Records excerpted from a collection
════════════════
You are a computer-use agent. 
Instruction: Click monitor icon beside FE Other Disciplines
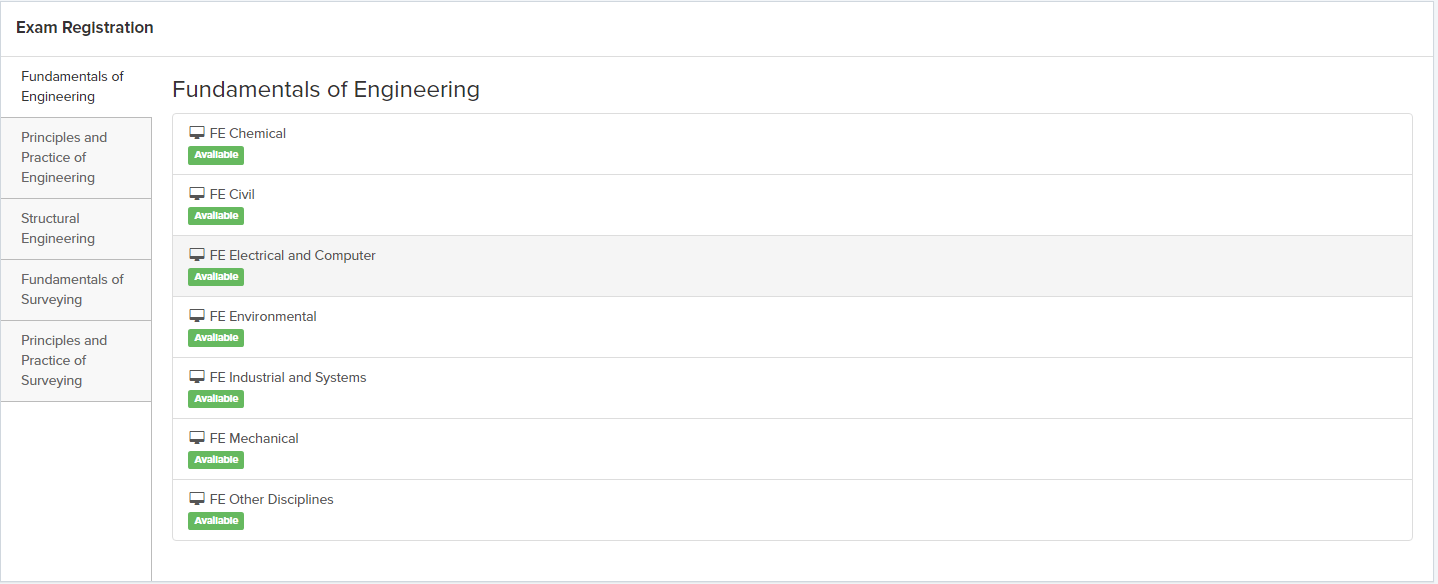pyautogui.click(x=197, y=499)
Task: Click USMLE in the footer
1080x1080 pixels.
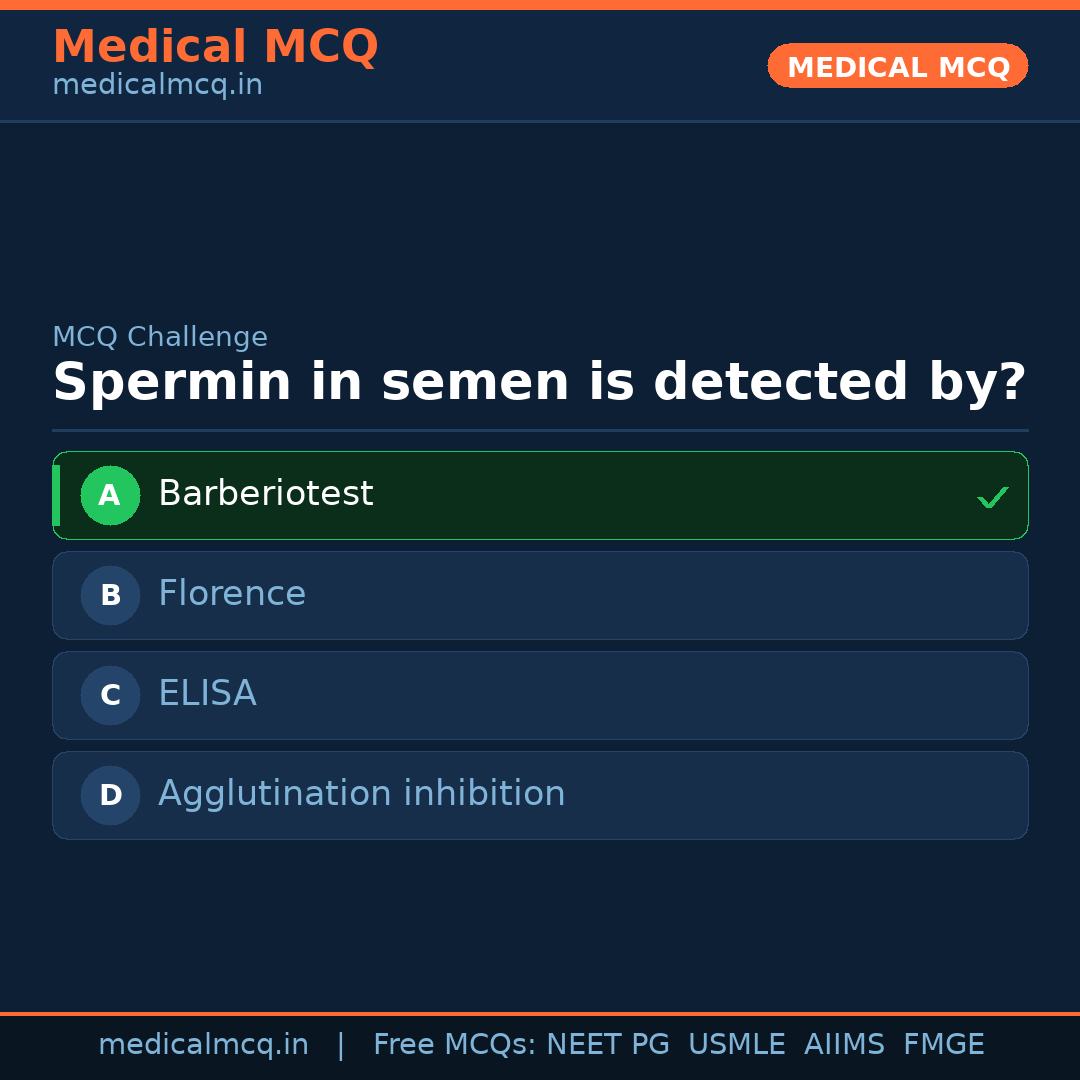Action: coord(736,1045)
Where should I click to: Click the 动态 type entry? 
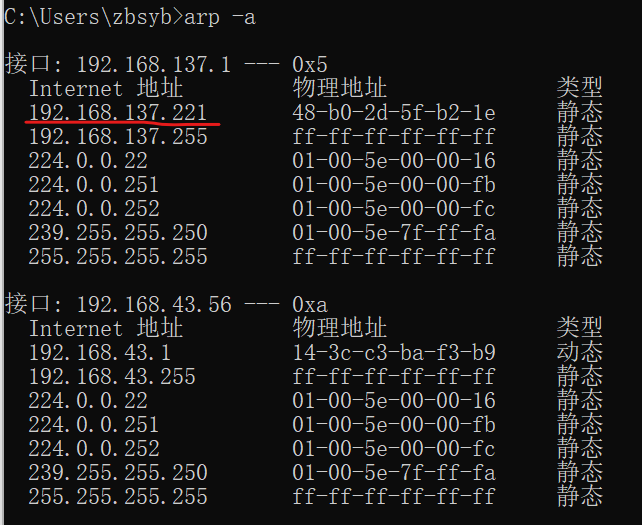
════════════════
What the task requires: Restate the data word for word without pictures.

Task solution:
You are a computer-use agent. 
Instruction: Click monitor icon beside FE Other Disciplines
pyautogui.click(x=197, y=499)
Task: Click USMLE in the footer
1080x1080 pixels.
Action: coord(736,1045)
Where should I click to: Click the 动态 type entry? 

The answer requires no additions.